Police sources blame a lack of political will as well as infrequent recruitment drives and the excessive bureaucracy involved in the processing of new places.

The police wouldn't necessarily have been factoring in tourism protests over the summer, but it looks as if they will need to. At last Friday's meeting in Sineu convened by the Menys Turisme, Més Vida association (Less Tourism, More Life), there was strong support for protest action that will "collapse" the airport. What form might this collapse take? It wasn't clear, but probably some form of blockade - preventing people getting to or into the airport. We'll doubtless find out in due course, assuming that there is such a protest. But as there was talk of setting up a resistance fund to pay fines, it would seem as if there is a strong will for action. Meanwhile, Mallorca was preparing for a protest on Saturday.

The collapse of Es Trenc

The meeting suggested that there could be "collapse" elsewhere. Es Trenc beach was mentioned. Again it wasn't obvious what sort of protest this might be, and in a way it isn't perhaps necessary as Es Trenc is prone to collapse in any event - the sheer number of people travelling there.

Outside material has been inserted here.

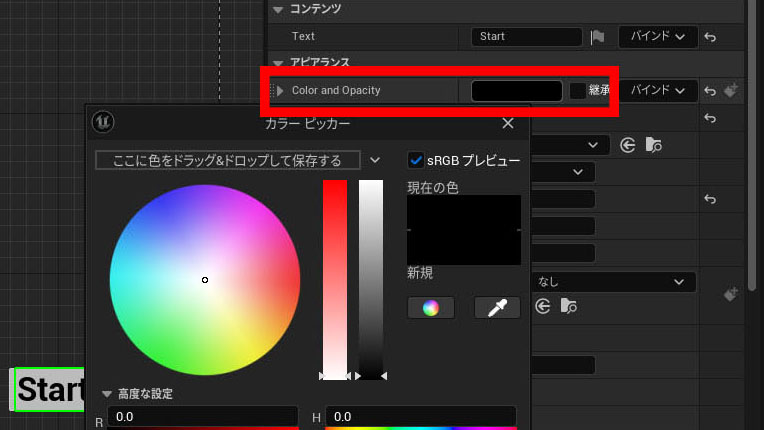Click the eyedropper color sampling button

coord(497,308)
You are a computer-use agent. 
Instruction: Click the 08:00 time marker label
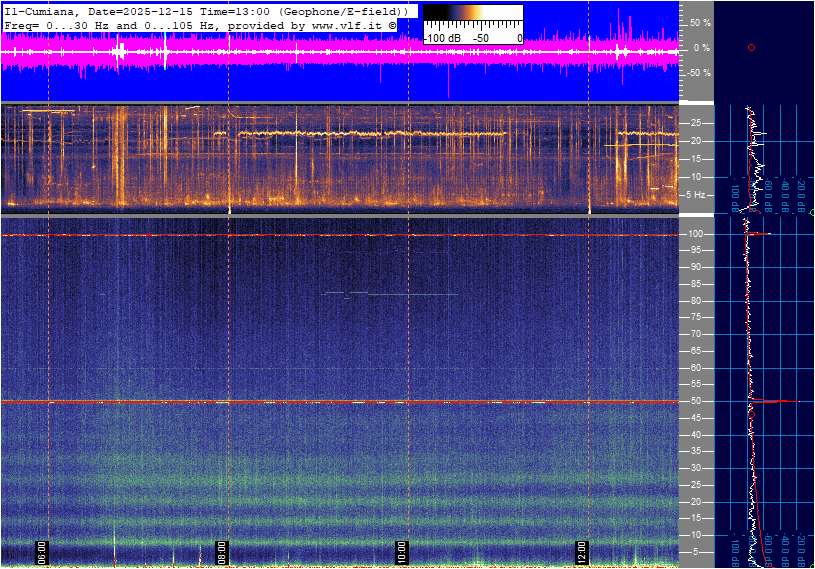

The government has selected the beach and the Es Trenc nature park for its first pilot scheme to measure precise numbers of visitors by installing digital sensors. This scheme is intended to determine carrying capacity, including that of accesses. Other sites will include the Foradada mirador in Deya.

Greater volume, less quality

Talk of carrying capacity has been given additional relevance by forecasts for the total number of tourists this year. In the Balearics in 2023 there was a 1.3 million increase to 17.8 million. It is being suggested that there could be a further increase of some two million this year. Is this an exaggeration? It sounds so, but indications thus far this year certainly point to more tourists, which takes us back to the gathering on Wednesday and to President Prohens' assertion that tourism cannot continue to grow in volume. Yes, but it is, and massively so.

And while the government wants there to be growth in tourism value (quality) as opposed to volume (quantity), the low end of the quality food chain stubbornly refuses to go away. Take Cala Ratjada, for example, where there is apparently a craze among German tourists for nude balconing.

Capdepera town hall was given the opportunity to be covered by the tourism of excesses decree but turned this down, saying that excesses are confined to only around a month. Maybe so, but Cala Ratjada has been suffering from them for years. As it is, though, the illegality of balconing (nude or dressed) isn't restricted to the decree; it is prohibited island-wide.

(Note: this news round-up was written for the Bulletin weekly paper and so before the tragic events in Playa de Palma on Thursday evening.)